Beberapa negara Asia juga merupakan produsen dan eksportir senjata yang signifikan. Tiongkok telah menjadi salah satu eksportir senjata terbesar di dunia dengan banyak klien di Asia dan Afrika meskipun perselisihan seperti konflik Laut Cina Selatan melibatkan banyak negara Asia dan telah menyebabkan penumpukan senjata di wilayah tersebut. Negara-negara yang terlibat antara lain Tiongkok, Vietnam, Filipina, Malaysia dan Brunei.
Luasnya wilayah Asia dan ketegangan regional yang signifikan membuat banyak negara mempunyai pasukan tetap dalam jumlah besar. Tiongkok dan India misalnya, merupakan dua negara dengan pasukan terbesar di dunia.
Zona konflik di Asia mempunyai kelebihan pasokan senjata ringan akibat pemberontakan atau konflik internal. Uji coba amunisi di Asia dan dunia tidak akan berakhir dalam waktu dekat. Bahkan jika produksi senjata dihentikan saat ini, persediaan senjata dalam jumlah besar di seluruh dunia akan terus menimbulkan konflik dalam jangka waktu yang lama.

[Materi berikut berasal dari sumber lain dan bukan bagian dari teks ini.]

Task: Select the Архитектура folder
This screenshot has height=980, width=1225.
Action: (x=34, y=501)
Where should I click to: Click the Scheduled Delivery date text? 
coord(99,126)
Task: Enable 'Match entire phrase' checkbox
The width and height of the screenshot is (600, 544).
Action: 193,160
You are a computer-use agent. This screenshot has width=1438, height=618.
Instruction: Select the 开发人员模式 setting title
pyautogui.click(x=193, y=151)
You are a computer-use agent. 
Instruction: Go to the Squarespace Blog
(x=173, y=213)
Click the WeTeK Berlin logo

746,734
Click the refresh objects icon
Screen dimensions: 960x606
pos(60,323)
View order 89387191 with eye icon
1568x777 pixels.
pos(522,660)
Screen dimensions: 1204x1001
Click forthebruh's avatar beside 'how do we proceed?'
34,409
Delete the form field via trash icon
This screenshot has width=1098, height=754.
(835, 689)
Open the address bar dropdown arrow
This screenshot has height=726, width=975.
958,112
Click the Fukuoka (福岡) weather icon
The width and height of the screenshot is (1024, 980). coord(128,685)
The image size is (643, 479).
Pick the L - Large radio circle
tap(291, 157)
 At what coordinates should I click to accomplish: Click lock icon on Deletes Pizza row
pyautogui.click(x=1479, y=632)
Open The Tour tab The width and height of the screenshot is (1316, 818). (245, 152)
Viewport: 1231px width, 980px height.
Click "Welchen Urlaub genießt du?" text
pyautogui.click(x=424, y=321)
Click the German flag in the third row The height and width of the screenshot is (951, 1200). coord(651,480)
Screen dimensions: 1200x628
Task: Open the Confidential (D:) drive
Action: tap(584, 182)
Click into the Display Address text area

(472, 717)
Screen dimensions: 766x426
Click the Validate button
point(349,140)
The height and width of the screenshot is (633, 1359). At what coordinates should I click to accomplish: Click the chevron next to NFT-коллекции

Negara-negara di Asia dan Pasifik sedang meningkatkan anggaran pertahanan mereka. Beberapa di antaranya takut dengan peningkatan kekuatan militer Tiongkok. Sementara yang lain karena invasi Rusia ke Ukraina atau keraguan akan berkurangnya jejak AS di wilayah tersebut. Perlombaan senjata saat ini adalah yang paling signifikan di Asia sejak Perang Dunia Kedua dan hal ini hanya akan membantu jika tombol jeda ditekan dan pemikiran baru dikembangkan untuk mengatur dan mengekangnya.